**Your task**:
Here the job is to print only the lines from the one containing "Task: Expand the" to the end of the entries, both included, exactly as they stand, with pictures excluded.

**Study material**:
((
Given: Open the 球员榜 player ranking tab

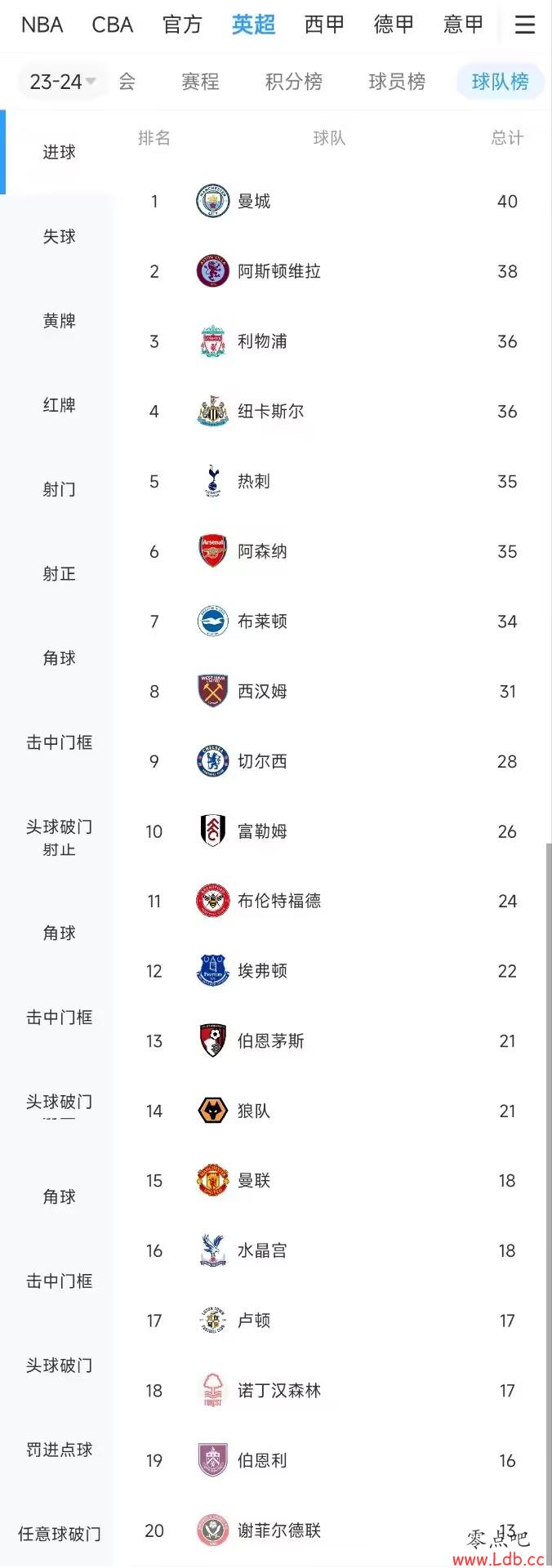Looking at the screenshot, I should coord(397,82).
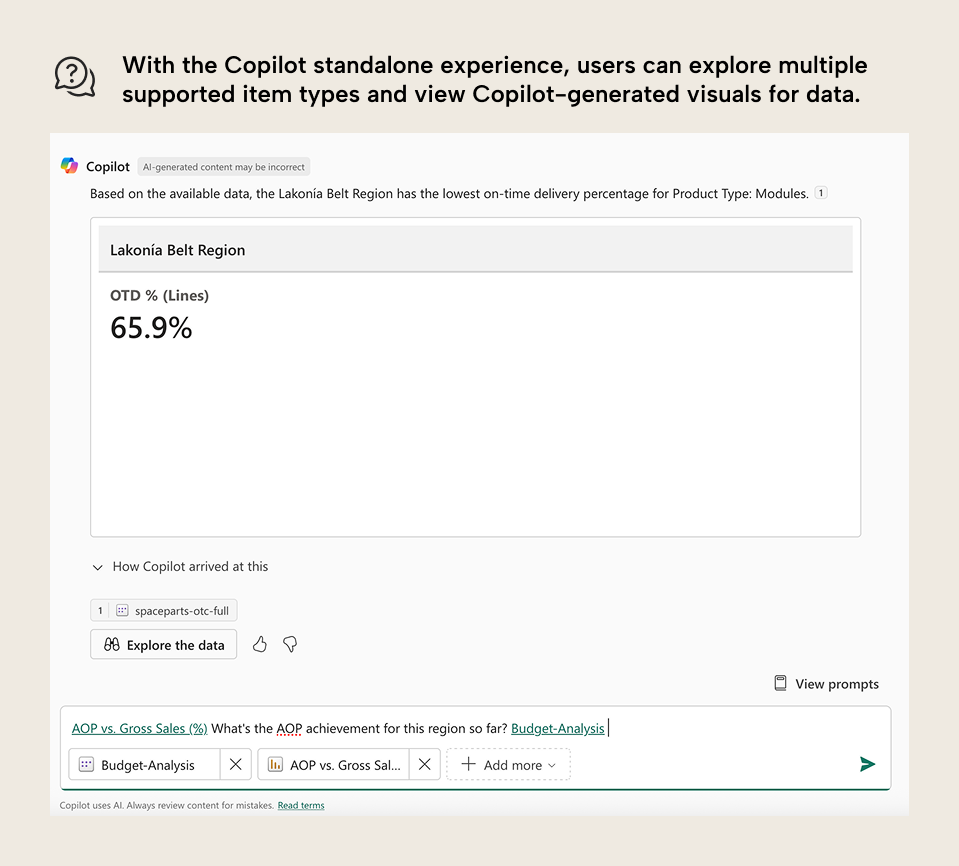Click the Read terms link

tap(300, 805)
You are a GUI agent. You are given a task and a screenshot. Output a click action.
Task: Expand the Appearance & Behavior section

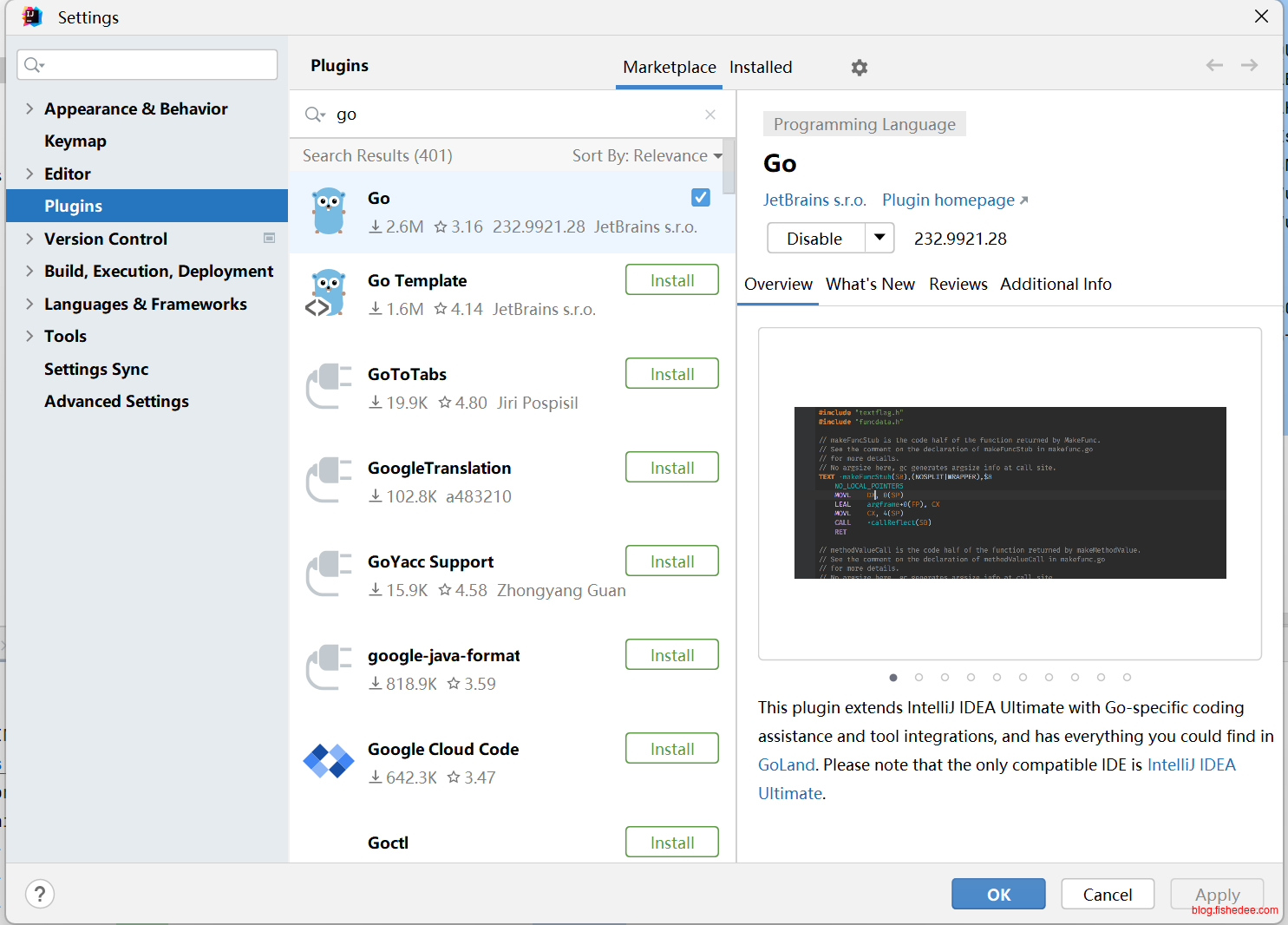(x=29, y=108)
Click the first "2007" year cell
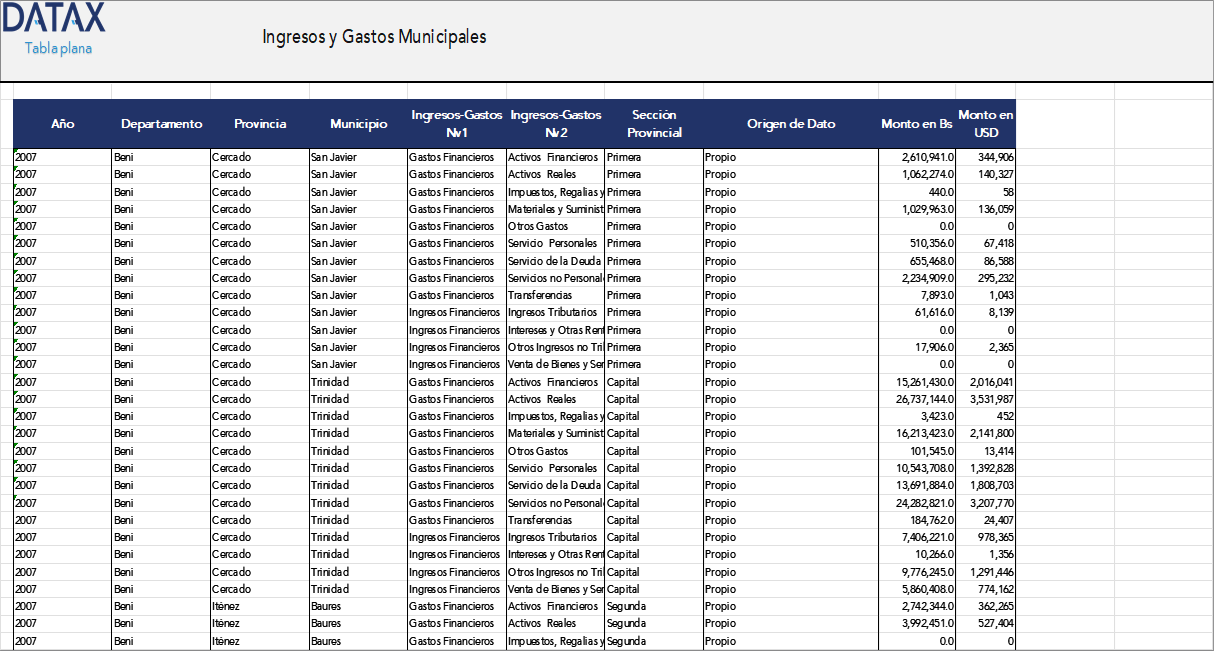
))
**Answer to this problem**:
Task: Expand the Appearance & Behavior section

(x=29, y=108)
Click the first "2007" year cell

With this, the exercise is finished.